THE PROBLEM: Copy all lines containing the string "computer" from the records below.

TASK INPUT:
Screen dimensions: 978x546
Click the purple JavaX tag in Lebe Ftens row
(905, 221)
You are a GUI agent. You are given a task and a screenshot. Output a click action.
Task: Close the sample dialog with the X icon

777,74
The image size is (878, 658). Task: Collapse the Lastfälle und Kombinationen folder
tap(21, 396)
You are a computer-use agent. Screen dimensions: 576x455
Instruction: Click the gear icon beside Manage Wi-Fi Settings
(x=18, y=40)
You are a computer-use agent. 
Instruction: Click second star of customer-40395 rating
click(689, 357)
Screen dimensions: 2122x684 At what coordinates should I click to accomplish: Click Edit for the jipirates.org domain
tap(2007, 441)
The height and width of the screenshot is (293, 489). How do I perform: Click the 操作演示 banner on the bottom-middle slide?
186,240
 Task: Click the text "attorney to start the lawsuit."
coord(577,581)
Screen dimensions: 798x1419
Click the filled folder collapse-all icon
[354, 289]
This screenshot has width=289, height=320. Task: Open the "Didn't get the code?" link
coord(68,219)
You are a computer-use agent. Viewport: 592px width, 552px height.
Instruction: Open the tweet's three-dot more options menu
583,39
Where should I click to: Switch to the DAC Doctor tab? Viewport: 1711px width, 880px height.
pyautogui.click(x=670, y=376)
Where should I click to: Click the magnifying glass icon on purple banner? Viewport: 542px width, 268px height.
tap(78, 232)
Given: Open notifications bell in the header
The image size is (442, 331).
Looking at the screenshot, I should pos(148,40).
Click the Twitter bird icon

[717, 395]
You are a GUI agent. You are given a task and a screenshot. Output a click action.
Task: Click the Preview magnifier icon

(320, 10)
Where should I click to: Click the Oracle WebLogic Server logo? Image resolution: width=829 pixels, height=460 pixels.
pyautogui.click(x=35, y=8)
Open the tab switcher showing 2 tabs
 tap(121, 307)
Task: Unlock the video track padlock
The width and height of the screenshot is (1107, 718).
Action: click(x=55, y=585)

YOUR SOLUTION:
You are a computer-use agent. Screen dimensions: 576x455
You are a computer-use agent. 
You are a computer-use agent. Viewport: 592px width, 552px height.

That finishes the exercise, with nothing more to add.